Transit Frequencies

A company specialized in managing large shopping malls aims at avoiding crowded areas anywhere in the mall in order to comply with customers security standards. To that aim it is interested on an information system for automatic detection of areas in the mall where the customers transit is high. The system projected is composed of the following subsystems:

  • The Sensors Network: A number of sensors properly distributed throughout the sections in the mall where customers are passing.

  • the Customers App: An app installed in all customers mobile phones that will send a signal to the sensor when the customer enters that section.

  • The Information System: It gets information about the routes taken by each customer that visited the mall. This information is stored in the so-called trajectory dictionary where:
    • The key is the Customer Id (str)

    • The value is a list of the sensor points (each point is represented as an int) for which the customer has passed. Every pair (tuple) of consecutive points determines a Directed Section (for short we shall call it DSect). Notice that (i, j) and (j, i) are considered different DSects.

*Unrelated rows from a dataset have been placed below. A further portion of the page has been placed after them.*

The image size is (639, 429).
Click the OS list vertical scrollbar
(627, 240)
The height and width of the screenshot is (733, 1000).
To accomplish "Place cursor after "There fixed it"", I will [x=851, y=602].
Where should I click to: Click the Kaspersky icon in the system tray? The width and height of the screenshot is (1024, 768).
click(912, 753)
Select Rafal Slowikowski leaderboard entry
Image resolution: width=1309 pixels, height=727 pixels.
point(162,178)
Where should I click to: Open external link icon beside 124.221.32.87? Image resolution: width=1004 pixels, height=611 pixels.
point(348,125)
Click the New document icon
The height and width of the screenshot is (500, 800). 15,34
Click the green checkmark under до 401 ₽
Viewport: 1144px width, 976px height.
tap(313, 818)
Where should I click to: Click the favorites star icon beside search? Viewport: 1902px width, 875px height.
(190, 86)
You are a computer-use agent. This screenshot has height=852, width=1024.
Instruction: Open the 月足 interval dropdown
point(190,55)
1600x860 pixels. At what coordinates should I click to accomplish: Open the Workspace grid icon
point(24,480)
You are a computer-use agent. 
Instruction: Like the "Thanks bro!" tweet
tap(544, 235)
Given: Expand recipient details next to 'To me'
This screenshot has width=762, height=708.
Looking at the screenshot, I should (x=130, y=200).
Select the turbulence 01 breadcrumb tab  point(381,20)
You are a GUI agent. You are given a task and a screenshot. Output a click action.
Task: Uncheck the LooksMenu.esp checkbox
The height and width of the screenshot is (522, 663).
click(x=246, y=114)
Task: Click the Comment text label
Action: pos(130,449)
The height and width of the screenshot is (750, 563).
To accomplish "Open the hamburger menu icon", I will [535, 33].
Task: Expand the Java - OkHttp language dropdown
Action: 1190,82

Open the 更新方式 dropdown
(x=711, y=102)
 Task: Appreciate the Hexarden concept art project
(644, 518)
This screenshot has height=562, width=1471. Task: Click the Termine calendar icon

See the example below. The first entry in the dictionary trajD says that the customer associated with the 'H11' has walked from point 1 to 5, and then from 5 o 7 and from 7 to 9 and so on.


>>> trajD = {
... 'H11':[1, 5, 7, 9, 6, 2, 6, 9],
... 'M22':[3, 1, 5, 7, 9, 6],
... 'H23':[5, 7, 9, 6, 2, 9, 6],
... }

Now, we define a transit dictionary as a dict where:

  • The keys are DSects.

  • The corresponding value is a list of all customers that passed through that DSect such that:
    • The list includes repetitions: if a customer passed through that DSect a n times will appear in this list that n times.

    • The list is alphabetically ordered.

For example:


>>> corrD = {
... (1, 5): ['H11', 'M22'],
... (5, 7): ['H11', 'H23', 'M22'],
... (7, 9): ['H11', 'H23', 'M22'],
... (9, 6): ['H11', 'H23', 'H23', 'M22'],
... (6, 2): ['H11', 'H23'],
... (2, 6): ['H11'],
... (6, 9): ['H11'],
... (3, 1): ['M22'],
... (2, 9): ['H23'],
... }

Given our purpose and this available information, please implement the following Python functions in the transit module (transit.py file) the following functions.

The first function is:

gen_transitD(trajD)

such that

given trajD, dict, a trajectory dictionary as described above.

returns a dict with the transit dictionary corresponding to trajD as defined above.

Doctests are available at the gen_transitD.test file.


The second function is:

sort_transitD(transitD)

such that

given transitD, a transit dictionary as described above.

returns a list of tuple with all DSects in transitD. Each tuple is composed of:

  • the DSect tuple

  • the list of all customers that passed through that DSect alphabetically ordered.

The list is decreasingly ordered by the number of custormers in that DSect. Those DSect with the same number must be lexicographically ordered by the points of the DSect (hence, ordering first by the first point and, when they are the same, by the second point).

For example, given the transit dictionary


>>> transitD = {
... (1, 3): ['H13', 'H13', 'H55'],
... (3, 5): ['H13', 'H55', 'M22'],
... (5, 9): ['H13', 'H55', 'M22', 'M22'],
... (9, 5): ['H13', 'H55', 'M22', 'M22'],
... (5, 1): ['H13', 'H55', 'M22'],
... (3, 1): ['H13'],
... }

the function should return the list


>>> corrL = [
... ((5, 9), ['H13', 'H55', 'M22', 'M22']), 
... ((9, 5), ['H13', 'H55', 'M22', 'M22']), 
... ((1, 3), ['H13', 'H13', 'H55']), 
... ((3, 5), ['H13', 'H55', 'M22']), 
... ((5, 1), ['H13', 'H55', 'M22']), 
... ((3, 1), ['H13'])]

Doctests are available at the sort_transitD.test file.